Goal of the exercise :: Copy out the data exactly, leaving the pictures behind.

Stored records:
%%
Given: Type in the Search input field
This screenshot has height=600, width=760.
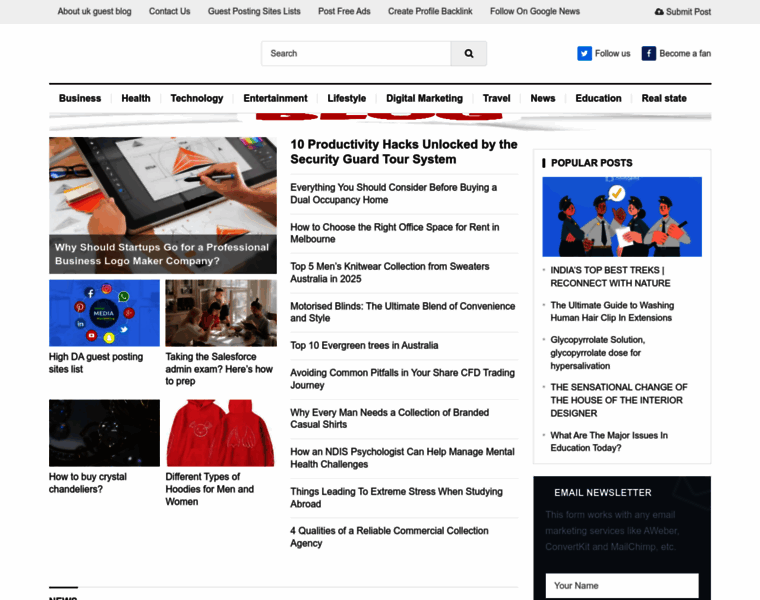Looking at the screenshot, I should coord(356,54).
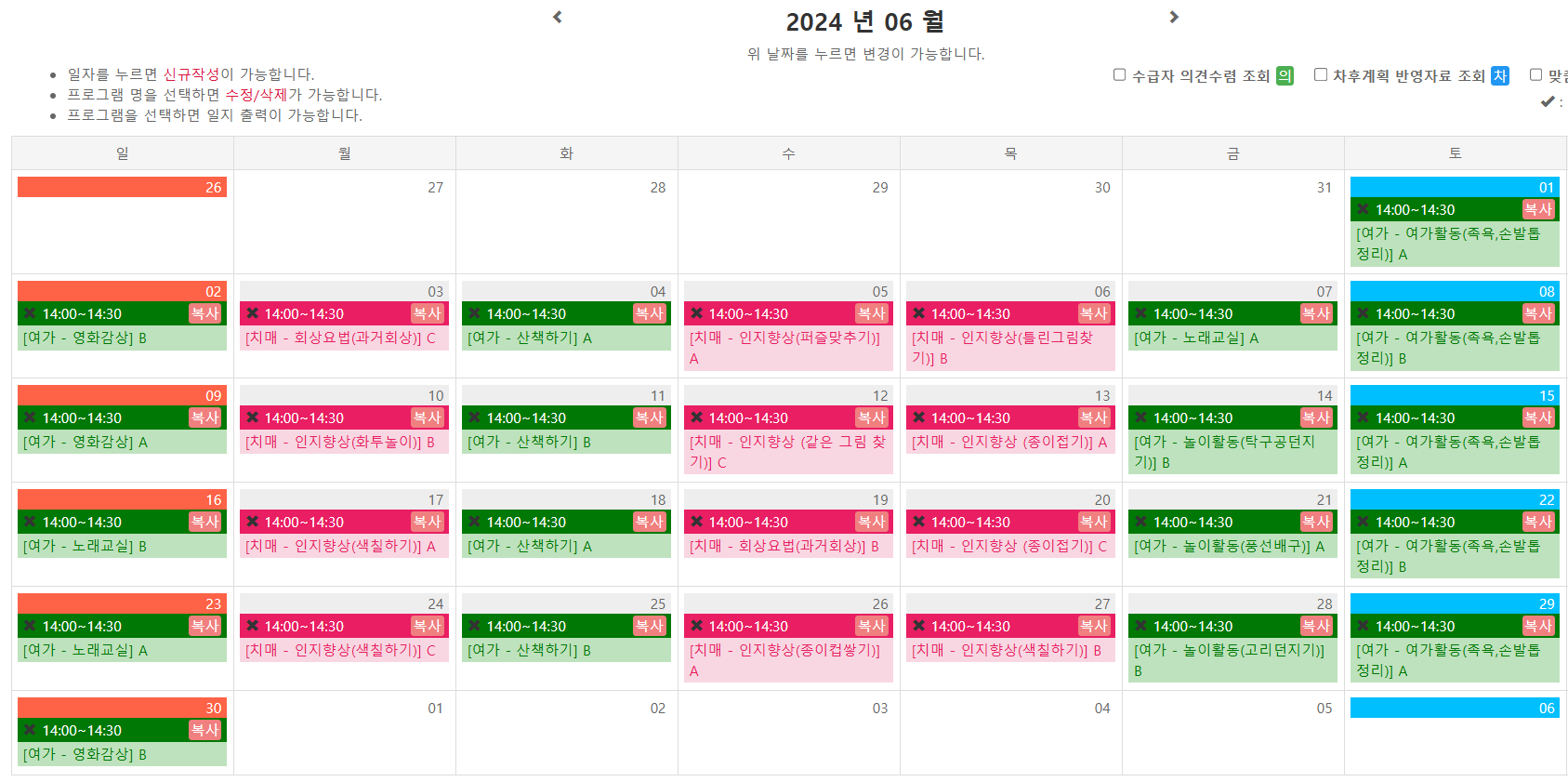1568x782 pixels.
Task: Click the orange date bar for 26
Action: pos(122,187)
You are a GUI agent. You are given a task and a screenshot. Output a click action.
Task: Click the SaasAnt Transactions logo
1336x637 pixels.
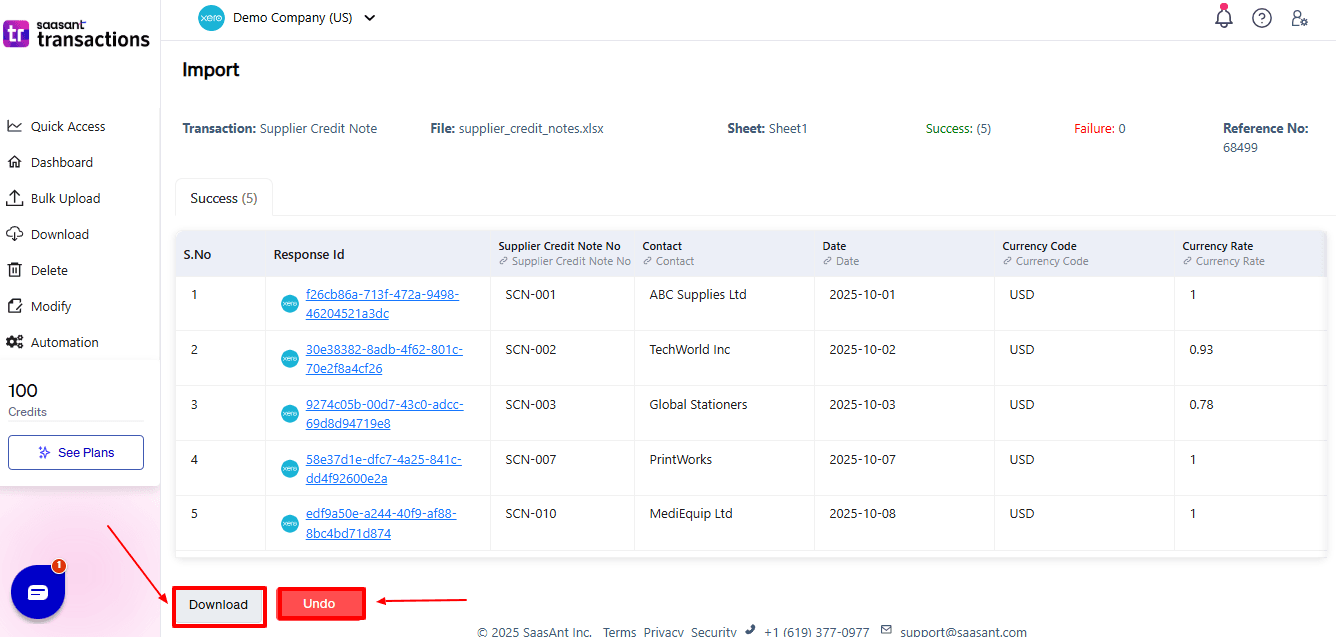click(77, 34)
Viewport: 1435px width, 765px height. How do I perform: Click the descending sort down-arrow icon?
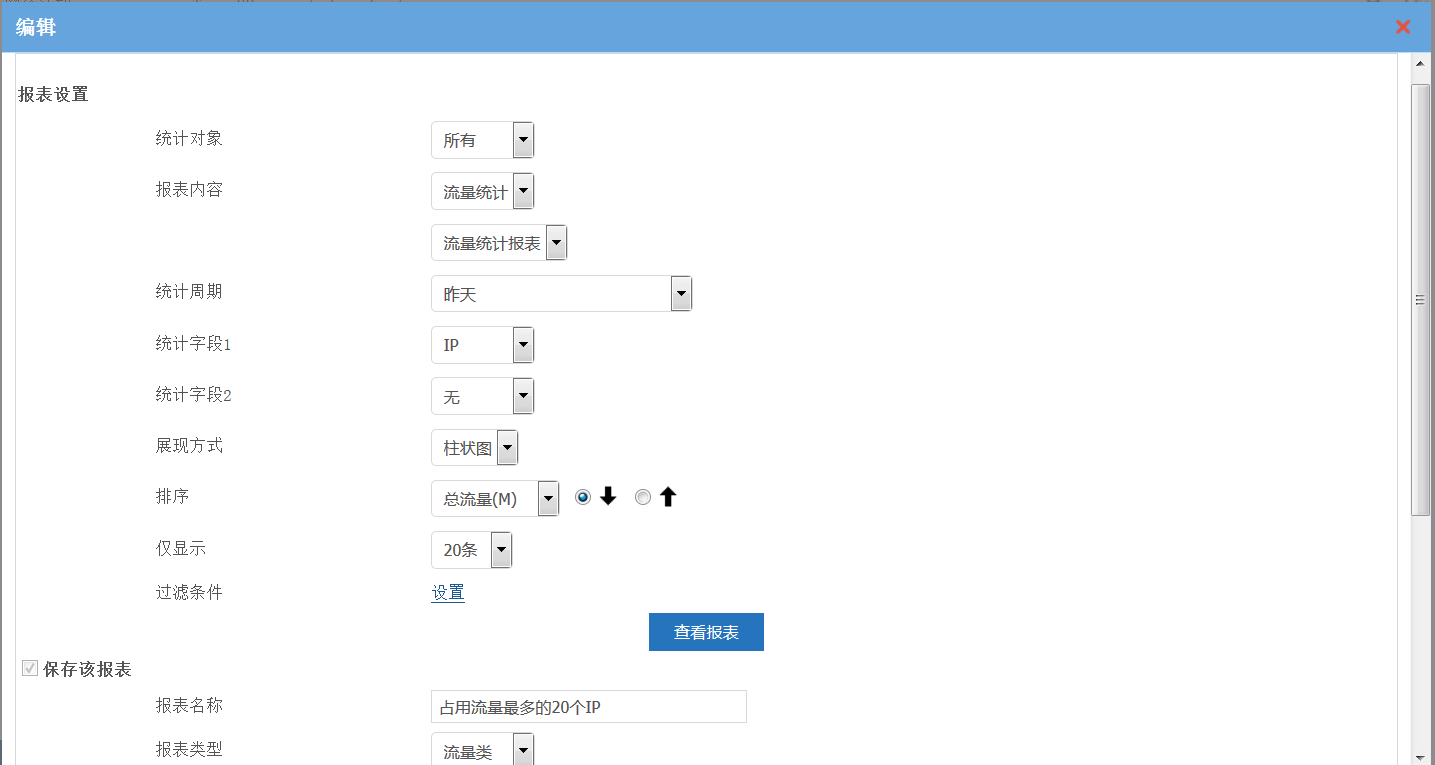608,497
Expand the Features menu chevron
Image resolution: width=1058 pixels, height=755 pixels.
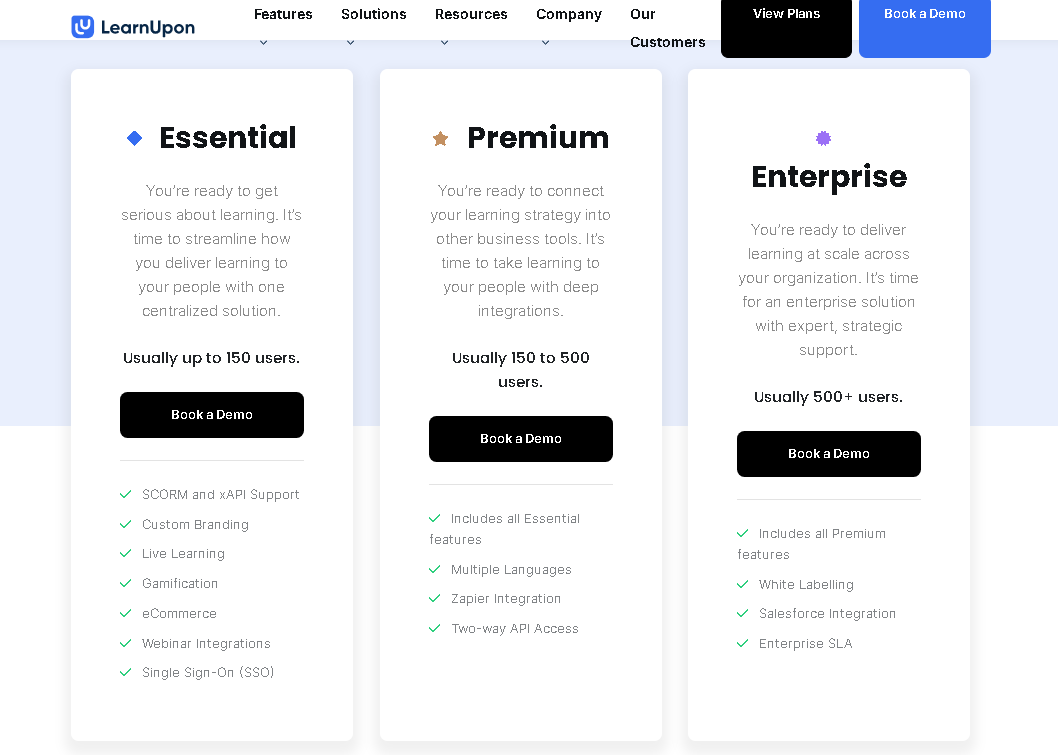coord(264,43)
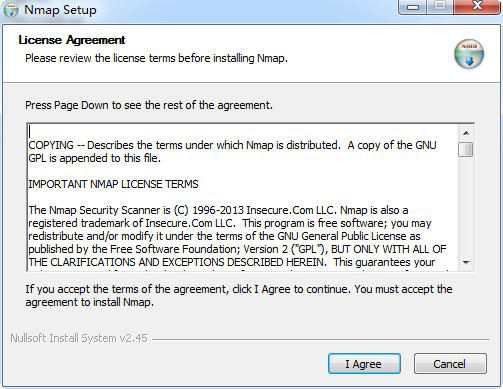Accept the license with I Agree
The image size is (503, 389).
click(364, 364)
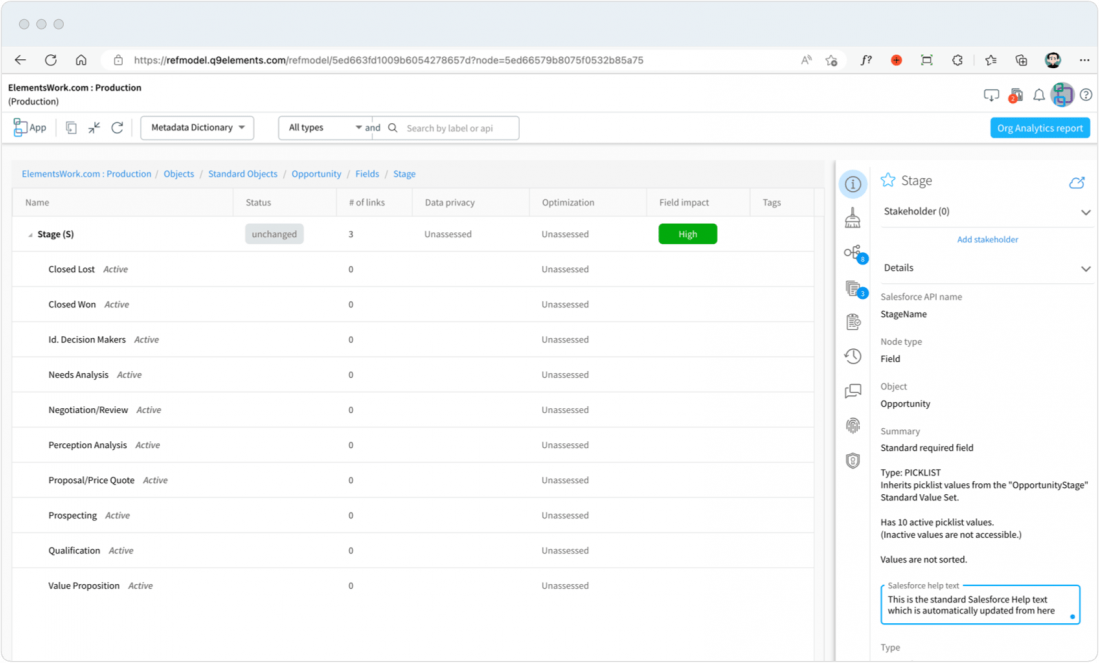Open the dependencies panel showing badge 8
1099x663 pixels.
tap(853, 254)
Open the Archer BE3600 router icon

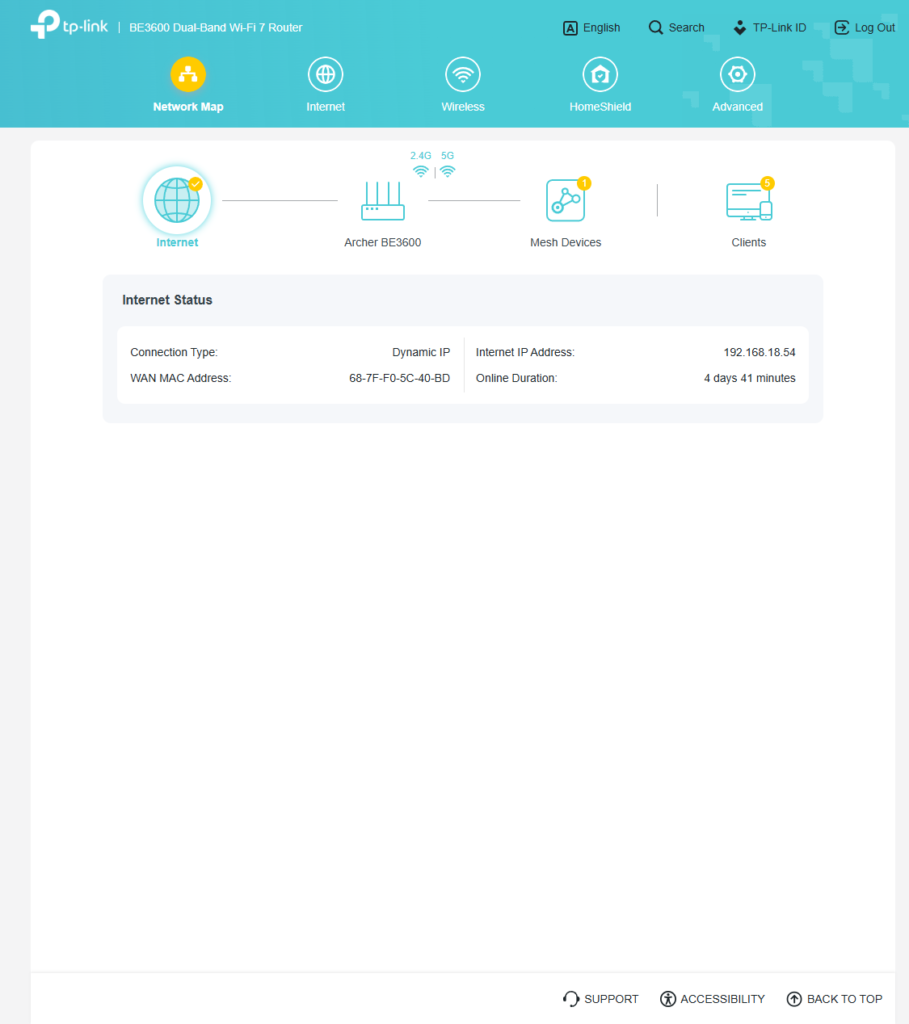click(x=382, y=200)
%%
Final answer ::
Given: Type in the Search input field
This screenshot has height=600, width=760.
Looking at the screenshot, I should coord(356,54).
1568x782 pixels.
Task: Click the orange date bar for 26
Action: pos(122,187)
You are a GUI agent. You are given a task and a screenshot. Output a click action.
Task: Click the SaasAnt Transactions logo
1336x637 pixels.
click(77, 34)
Viewport: 1435px width, 765px height. How do I perform: Click the descending sort down-arrow icon?
608,497
Expand the Features menu chevron
Image resolution: width=1058 pixels, height=755 pixels.
coord(264,43)
Accept the license with I Agree
The image size is (503, 389).
click(364, 364)
Open the dependencies panel showing badge 8
1099x663 pixels.
tap(853, 254)
Open the Archer BE3600 router icon

click(x=382, y=200)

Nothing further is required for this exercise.